DOCUMENT TEXT:
┌────────

Why Are Dead Leatherback Sea Turtles Washing Ashore Off Mass.?
QUINCY (CBS) – It’s a troubling sight: giant, endangered turtles turning up dead on the Massachusetts coast.
Five leatherback turtles, a critically endangered species, have been found dead in the last two weeks.
“The mortalities traditionally in Massachusetts come from boat strikes. The irony is that we’re not talking about ships… we’re talking about the recreational guy there with a 24-foot boat…with an on-board engine,” said Tony LaCasse of the New England Aquarium
In Nantucket Sound, scientists are capturing leatherbacks and then tagging the up-to-1,000-pound creatures, trying to learn more about their habits.
WBZ-TV’s Bill Shields reports.
“And we also do health assessments at New England Aquarium, and we also take tissue samples for a number of different studies including genetics and a foraging study so we can figure out what they’re eating,” said Kara Dodge of the New England Aquarium.
Dodge is considered one of the foremost authorities on Atlantic leatherbacks.
“Well, they’re absolutely fascinating. They’re the only member of their family still in existence, and they are amazing navigators,” said Dodge.
These huge turtles travel from New England all the way to Panama, but their numbers are dwindling.
“Three years ago we had a disastrous summer: we had over 30 leatherback sea turtles killed in Massachusetts waters, and most of them all were boat strikes,” said LaCasse.
Because leatherbacks don’t really hear that well and their vision is straight ahead, they don’t get out of the way of boats very well.
Leatherbacks find their way to the waters off New England due to the large population of jellyfish, which is among the turtle’s favorite foods. The large turtles don’t typically leave New England waters until mid-October.

└────────

WHAT TO PRODUCE: Can you repeat the news story from "WBZ-TV’s Bill Shields" to "numbers are dwindling.", changing "navigators" to "swimmers"?

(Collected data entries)

┌────────

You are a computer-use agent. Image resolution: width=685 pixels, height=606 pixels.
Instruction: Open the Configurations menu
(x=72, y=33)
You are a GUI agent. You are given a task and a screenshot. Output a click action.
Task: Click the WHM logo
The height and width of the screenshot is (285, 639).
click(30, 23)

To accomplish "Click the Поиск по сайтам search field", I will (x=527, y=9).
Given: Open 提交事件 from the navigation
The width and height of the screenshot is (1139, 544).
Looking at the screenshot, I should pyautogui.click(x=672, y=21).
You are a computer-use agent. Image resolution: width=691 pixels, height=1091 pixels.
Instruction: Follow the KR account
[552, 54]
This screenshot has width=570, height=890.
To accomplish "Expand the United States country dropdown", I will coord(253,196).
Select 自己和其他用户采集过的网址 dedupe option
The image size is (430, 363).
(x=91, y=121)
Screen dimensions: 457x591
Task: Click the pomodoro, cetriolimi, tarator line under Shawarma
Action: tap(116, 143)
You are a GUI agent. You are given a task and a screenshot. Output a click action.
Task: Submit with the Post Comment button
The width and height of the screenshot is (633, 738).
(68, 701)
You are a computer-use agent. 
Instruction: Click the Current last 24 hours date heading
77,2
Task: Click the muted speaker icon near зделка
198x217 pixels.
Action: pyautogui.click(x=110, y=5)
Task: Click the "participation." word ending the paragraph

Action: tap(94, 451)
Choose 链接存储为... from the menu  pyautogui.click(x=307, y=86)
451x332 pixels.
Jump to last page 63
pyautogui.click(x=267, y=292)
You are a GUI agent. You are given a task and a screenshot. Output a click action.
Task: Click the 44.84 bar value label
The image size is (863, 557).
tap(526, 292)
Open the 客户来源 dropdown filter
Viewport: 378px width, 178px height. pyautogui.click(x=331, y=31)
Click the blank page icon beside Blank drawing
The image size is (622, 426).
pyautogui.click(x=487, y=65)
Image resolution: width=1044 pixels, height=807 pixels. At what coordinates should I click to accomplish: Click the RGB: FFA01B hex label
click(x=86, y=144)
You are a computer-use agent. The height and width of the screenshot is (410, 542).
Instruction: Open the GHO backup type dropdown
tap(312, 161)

└────────

RESULT FOR THIS EXERCISE:
WBZ-TV’s Bill Shields reports.
“And we also do health assessments at New England Aquarium, and we also take tissue samples for a number of different studies including genetics and a foraging study so we can figure out what they’re eating,” said Kara Dodge of the New England Aquarium.
Dodge is considered one of the foremost authorities on Atlantic leatherbacks.
“Well, they’re absolutely fascinating. They’re the only member of their family still in existence, and they are amazing swimmers,” said Dodge.
These huge turtles travel from New England all the way to Panama, but their numbers are dwindling.